Development/Summer of Code/2017
This page captures our ideas for Google Summer of Code projects for 2017:
Bitmap: Please add ideas!
BigQuery upload and statistics
New machine learning infrastructure
Storage for detailed analysis files
Direct access to MusicBrainz database
Proposed mentor: Gentlecat
Languages/skills: Python, Flask, SQL (PostgreSQL, SQLAlchemy), Docker, Consul
So far, the biggest cause for slowdown in CritiqueBrainz are requests to MusicBrainz web service. It's not that MusicBrainz WS is slow, it's just that some pages on CritiqueBrainz require a lot of MusicBrainz data, which might take a very long time to retrieve. This can be caused by the complexity of a request, or by a number of them (when showing multiple items, since there's no way to do batch-requests).
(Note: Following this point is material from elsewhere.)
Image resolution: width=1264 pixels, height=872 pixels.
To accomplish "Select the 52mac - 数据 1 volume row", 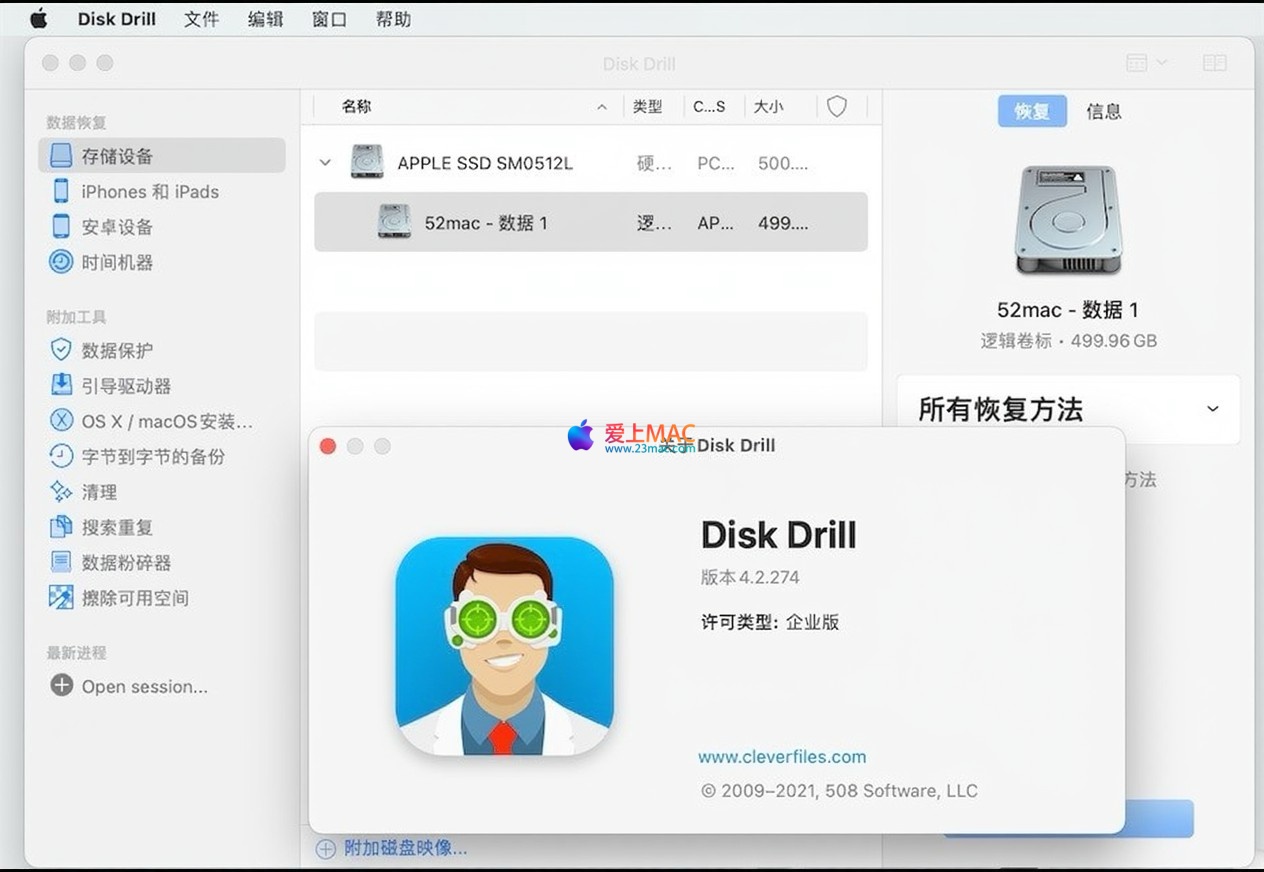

New infrastructure allows us to easily read data directly from the MusicBrainz database. Doing this in CritiqueBrainz will probably be a significant speedup.
Create charts/graphs for user behaviour
Proposed mentors:mayhem, alastairp
Languages/skills: Python, Flask, BiqQuery, InfluxDB, data science, graphing, visualization, data architecture
ListenBrainz is preparing to stream its listen data to Big Query where anyone can have access to it in real time. From this data that is stored in BigQuery we wish to have a student build a general charting/graphing system that allows future contributors to explore the data with BigQuery. Any user should be able to craft a query that can be turned into a graph/visualization on the ListenBrainz site, with minimal effort. If a user crafts an interesting query, they should be able to open a pull request and supply the details of the query in order for the LB team to add this graph to the site.
This project requires building the behind the scenes BigQuery access, caching, periodic updates and synchronization between the ListenBrainz server and the BigQuery data store.
A way to associate listens with MBIDs
Proposed mentors: ruaok, alastairp, gentlecat
Forum for discussion
Last.fm is broken because of the terrible way it handles metadata (artists with the same name are jumbled into a single page; at the same time, there are often multiple pages for the same artist/album/track due to spelling variations). ListenBrainz is smarter by taking advantage of MBIDs. But there needs to be some sort of interface for identifying listens as being for a particular track (or recording) MBID. This could allow the user to identify an album they listened to on Spotify as the same one they listen to in iTunes a few days later. Then they wouldn't remain separate artists or albums in the stats due to differences in metadata alone.
Proposed mentors: LordSputnik or Leftmost
Languages/skills: Browser JS, Node.js or Python, SQL/PostgreSQL
Forum for discussion
At last year's summit, the two BookBrainz lead developers, Leftmost and LordSputnik worked on a plan for importing third party data into BookBrainz. This plan has several stages. First, data sources need to be identified, including mass import sources with freely available data, such as libraries, and manual import sources, such as online book stores and other user-contributed databases. The next stage is to update the database to introduce an "Import" object, which can be used to distinguish mass imported data from (usually better quality) user contributions. Then, actual import bots for mass import and userscripts for manual import will need to be written. Finally, it would desirable (but not necessary if time is short) to introduce an interface to the BookBrainz site to allow users to review automatically imported data, and approve it.
Proposed Mentors: LordSputnik/Leftmost
Languages/skills: Node.js, ES6, Python, Redis, OAuth
Forum for discussion
We’re currently in the process of switching to using Node.js for all server side code. As part of this, our schema has been redesigned, and the current Python-based web API will no longer work.
We'd like a new and improved JSON web API to be designed and implemented. The design would clearly describe the result of each different query to the web API, and give examples of output. It would also describe the workings of any additional features to be implemented - for example, authentication, caching and rate limiting. Authentication in the web API is a particular challenge, since the current MB OAuth setup requires a GUI.
The web API should be written using the koa.js Node.js server framework, so that the resulting code is as clean and minimal as possible. Tests should be written in parallel with the implementation, adapting and expanding on the tests for the existing Python web API. The priority for this task is a solid plan and quality code, not a complete implementation (although that would be nice!)